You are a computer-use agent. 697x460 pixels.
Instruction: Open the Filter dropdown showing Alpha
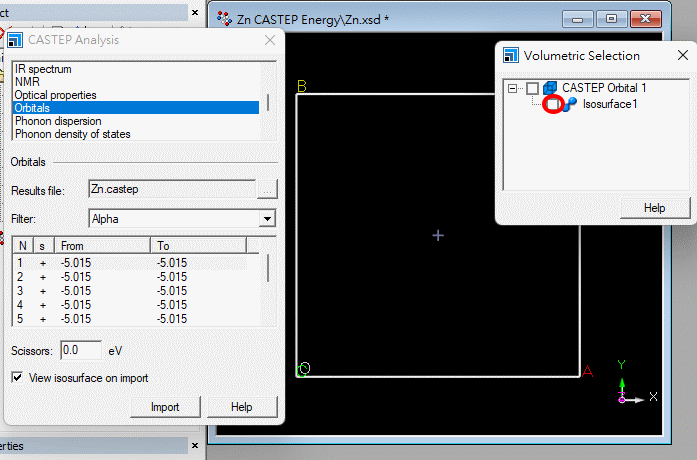pos(266,218)
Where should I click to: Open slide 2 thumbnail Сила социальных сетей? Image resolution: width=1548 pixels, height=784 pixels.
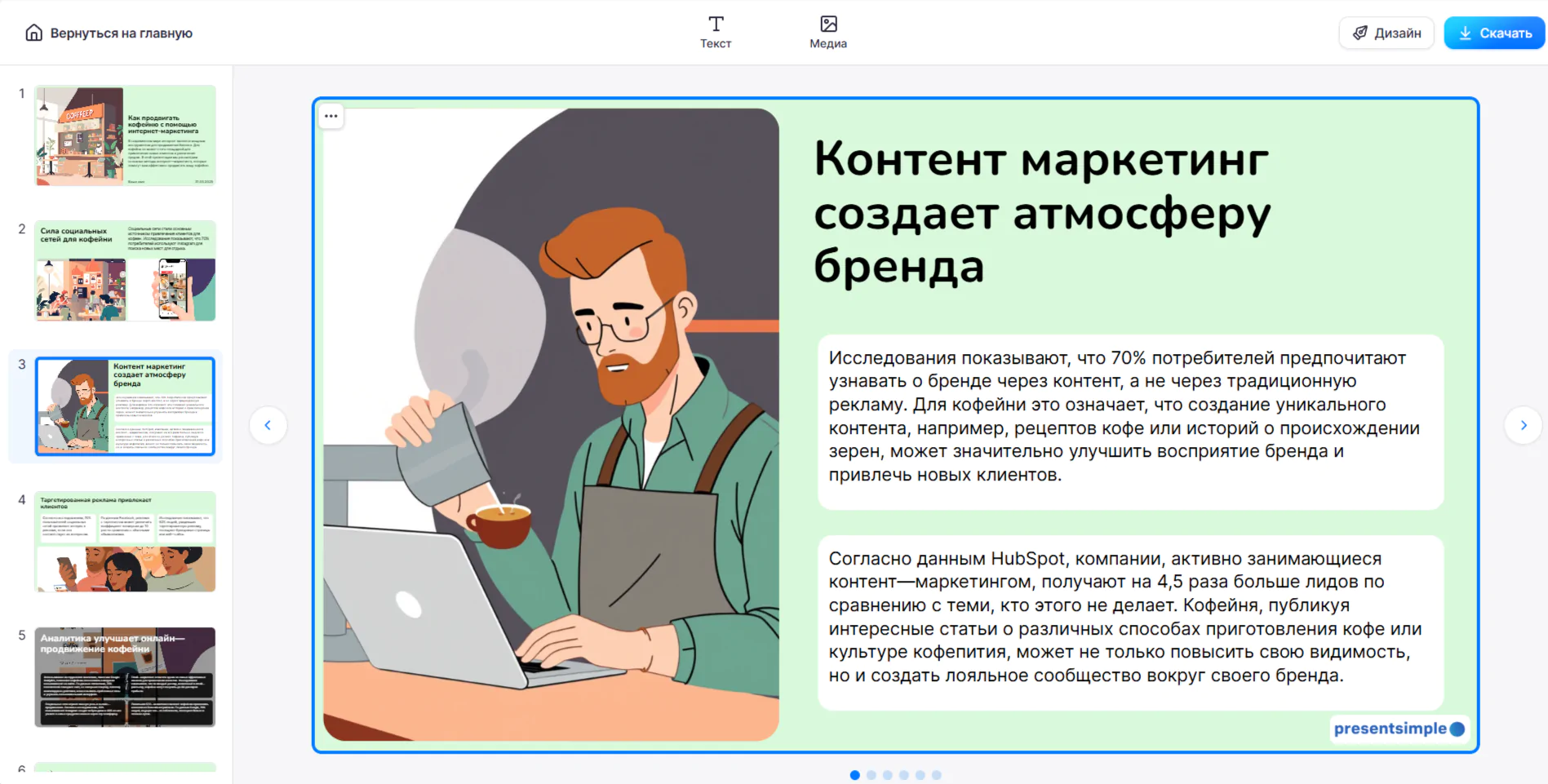pyautogui.click(x=126, y=271)
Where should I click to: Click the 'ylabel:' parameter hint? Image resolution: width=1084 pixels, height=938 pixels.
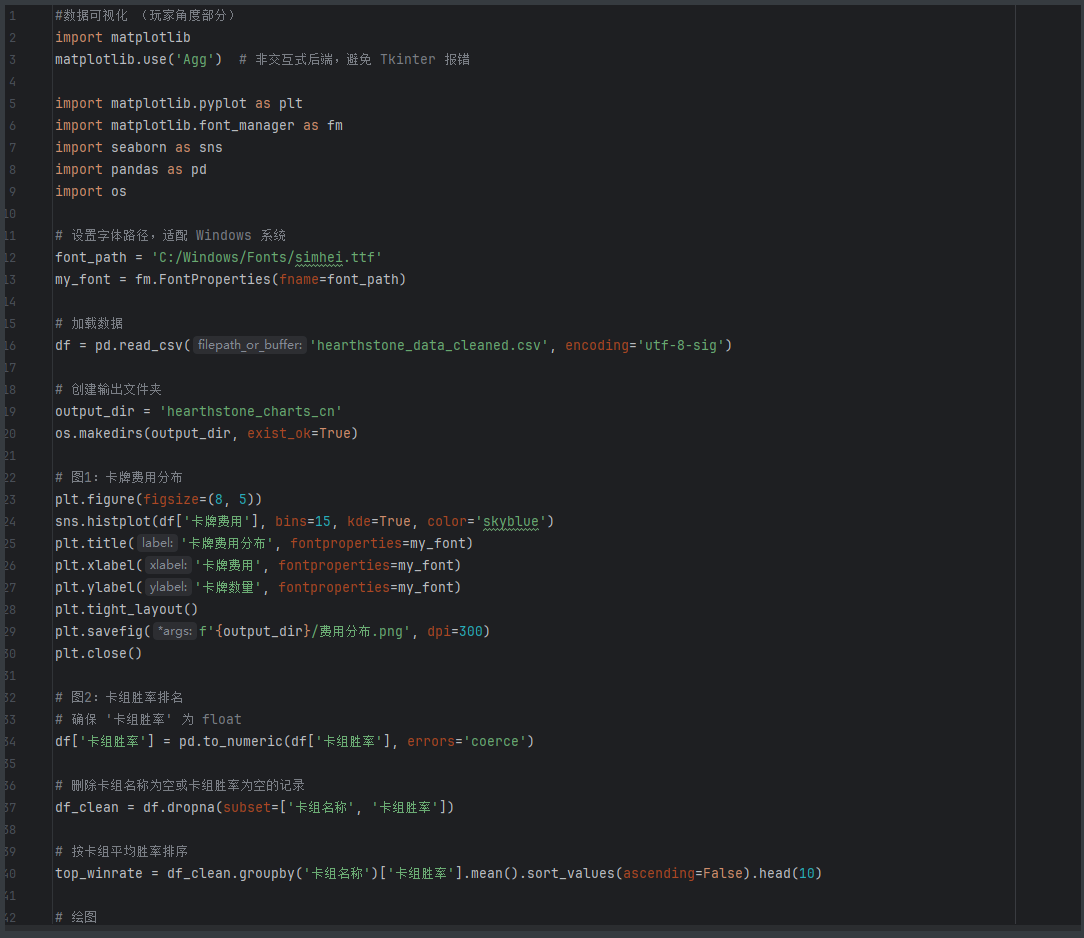pos(167,587)
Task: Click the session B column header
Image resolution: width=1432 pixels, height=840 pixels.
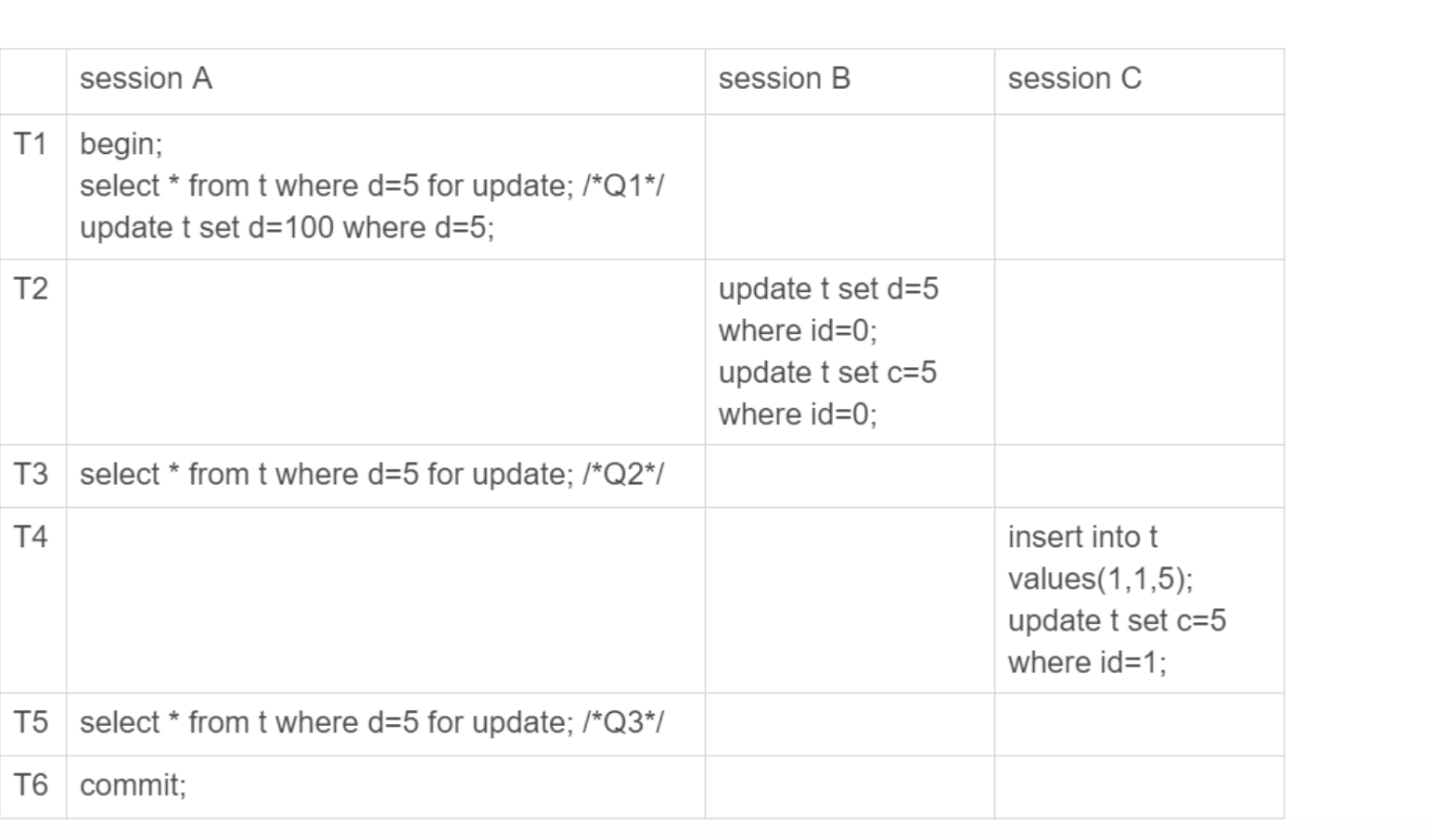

____

[Brief]: Convert the data above into a numbered list with one line per item, skipping any blank lines. Omit the pictures from the list.

[Problem solution]:
1. You are a computer-use agent. 697x460 pixels.
2. Instruction: Open the Filter dropdown showing Alpha
3. pos(266,218)
4. Where should I click to: Open slide 2 thumbnail Сила социальных сетей? Image resolution: width=1548 pixels, height=784 pixels.
5. pyautogui.click(x=126, y=271)
6. Where should I click to: Click the 'ylabel:' parameter hint? Image resolution: width=1084 pixels, height=938 pixels.
7. pos(167,587)
8. Task: Click the session B column header
9. Image resolution: width=1432 pixels, height=840 pixels.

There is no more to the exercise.